PASSAGE TO READ ▸
++++++++++++++++++++

As it is, GPU's display single pictures in sequence as fast as they can, they have no notion of the whole scene. Drawing calls and calculating the same things for every frame are expensive. With the shaders to handle calculating the actual color, they might be the most expensive thing in terms of speed, and thus in the highest quality of the frames archievable.

With all the talk about doing real physics, you need to have the whole scene uploaded and processed to some dedicated hardware anyway, which needs to output new geometry, textures and lighting calculations to the renderer. Why not have the GPU do all that? And when it does, it can optimize everything so much better.
 
DiGuru said:
As it is now, each frame is drawn all anew over and over again. And as we see with the improved memory controller and the efforts to batch drawing calls and instance objects, I think the next step to offer improved frames and speed would be to upload the whole scene once, and send only the modifications afterwards.
You're a little late for "the next step". Since there's hardware geometry processing, you usually upload all the static scene data only once and then submit the changes as transformation matrices, bone positions, weights, or other shader constants.

As it is, GPU's display single pictures in sequence as fast as they can, they have no notion of the whole scene. Drawing calls and calculating the same things for every frame are expensive. With the shaders to handle calculating the actual color, they might be the most expensive thing in terms of speed, and thus in the highest quality of the frames archievable.
I'm not sure what you're trying to say, but generally, it's the "common worst case" you need to optimize, and in the case of 3D graphics this worst case is that each and every pixel (except HUD) changes from one frame to the next because the virtual eye moves. There's no point in optimizing still frames.
 
DiGuru said:
I think the next step to offer improved frames and speed would be to upload the whole scene once, and send only the modifications afterwards.
OpenRT API does just that. Only problem is that I think there is no way to modify uploaded objects (yet?), you have to remove them and then add them back to their new position. Also camera is a bit more natural and you don't have to move the entire world to see it from another angle :)

++++++++++++++++++++

GIVEN INFORMATION ▸
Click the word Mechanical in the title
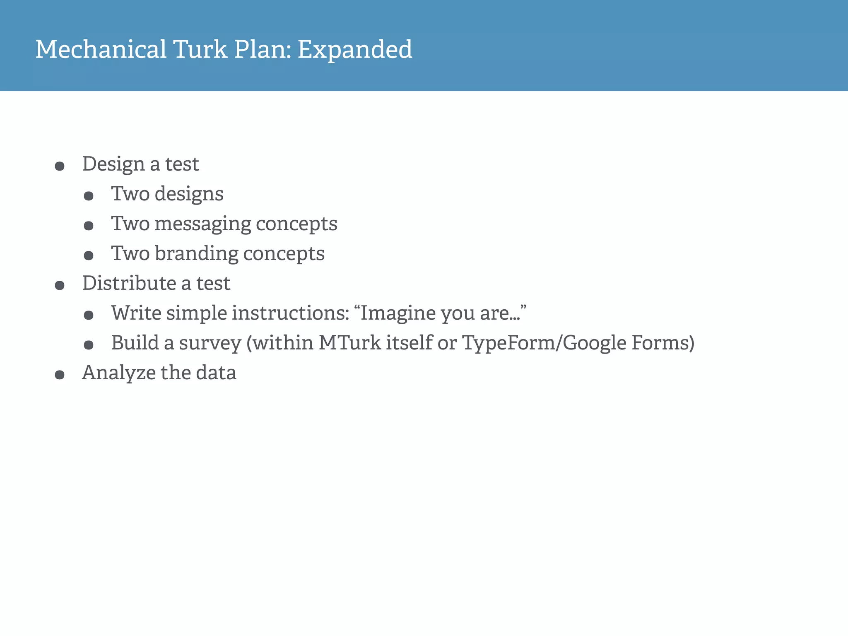click(101, 49)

++++++++++++++++++++

STATED GOAL A ▸
List every kind of data that the GPU forum discussion says is submitted as changes once the static scene data has been uploaded.
STATED GOAL B ▸
Reproduce the GPU forum discussion word for word from "With all the" up to and including "other shader constants.".

SOLUTION A ▸
- Transformation matrices
- Bone positions
- Weights
- Other shader constants

SOLUTION B ▸
With all the talk about doing real physics, you need to have the whole scene uploaded and processed to some dedicated hardware anyway, which needs to output new geometry, textures and lighting calculations to the renderer. Why not have the GPU do all that? And when it does, it can optimize everything so much better.
 
DiGuru said:
As it is now, each frame is drawn all anew over and over again. And as we see with the improved memory controller and the efforts to batch drawing calls and instance objects, I think the next step to offer improved frames and speed would be to upload the whole scene once, and send only the modifications afterwards.
You're a little late for "the next step". Since there's hardware geometry processing, you usually upload all the static scene data only once and then submit the changes as transformation matrices, bone positions, weights, or other shader constants.